══ Excerpted text ══
Global cement production accounts for 7 per cent of annual greenhouse gas emissions in large part through the burning of quarried limestone. Now, a CU Boulder-led research team has figured out a way to make cement production carbon neutral—and even carbon negative—by pulling carbon dioxide out of the air with the help of microalgae.

The CU Boulder engineers and their colleagues at the Algal Resources Collection at the University of North Carolina Wilmington (UNCW) and the National Renewable Energy Laboratory (NREL) have been rewarded for their innovative work with a $3.2 million grant from the U.S. Department of Energy’s (DOE) Advanced Research Projects Agency–Energy (ARPA-E). The research team was recently selected by the HESTIA program (Harnessing Emissions into Structures Taking Inputs from the Atmosphere) to develop and scale up the manufacture of biogenic limestone-based portland cement and help build a zero-carbon future.
═══
══ Supplied material ══
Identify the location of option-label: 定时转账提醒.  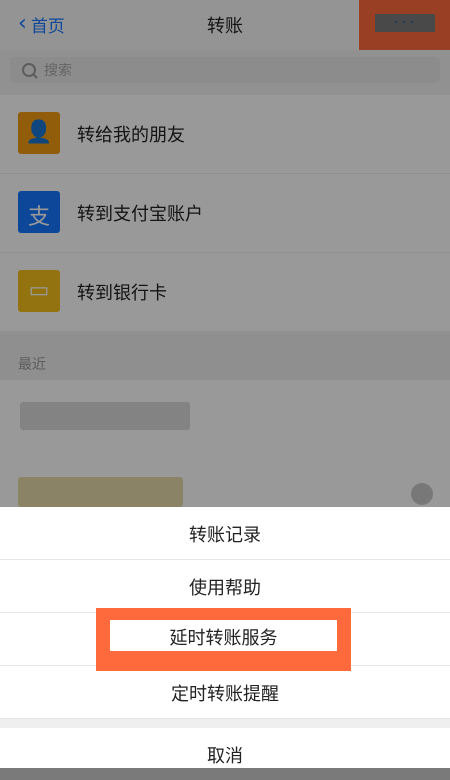
(225, 694).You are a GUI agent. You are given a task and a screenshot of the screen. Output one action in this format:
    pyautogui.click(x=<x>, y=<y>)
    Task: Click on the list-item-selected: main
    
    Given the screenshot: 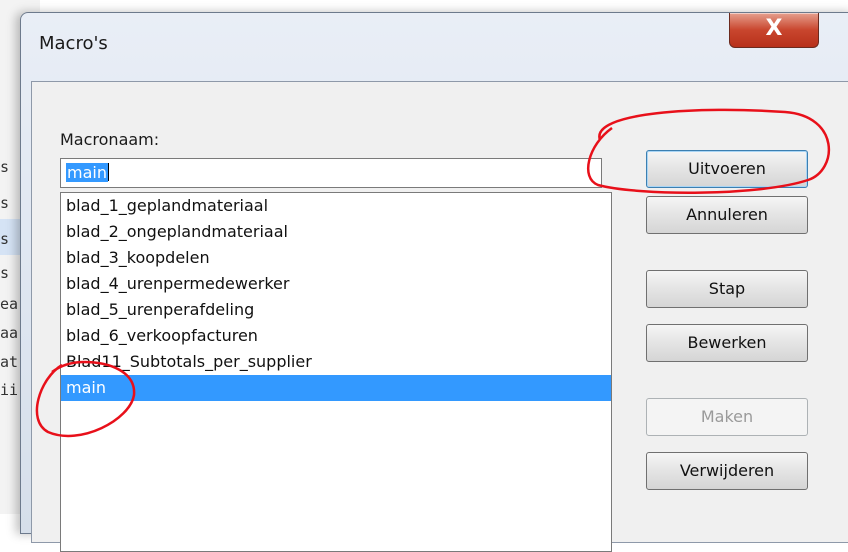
═══
Directions for this task
How would the piece on carbon-neutral cement above continue? Write the text that follows its final sentence.

Result of the task
“This is a really exciting moment for our team,” said Wil Srubar, lead principal investigator on the project and associate professor in Civil, Environmental and Architectural Engineering and CU Boulder’s Materials Science and Engineering Program. “For the industry, now is the time to solve this very wicked problem. We believe that we have one of the best solutions, if not the best solution, for the cement and concrete industry to address its carbon problem.”

Concrete is one of the most ubiquitous materials on the planet, a staple of construction around the world. It starts as a mixture of water and portland cement, which forms a paste to which materials such as sand, gravel or crushed stone are added. The paste binds the aggregates together, and the mixture hardens into concrete.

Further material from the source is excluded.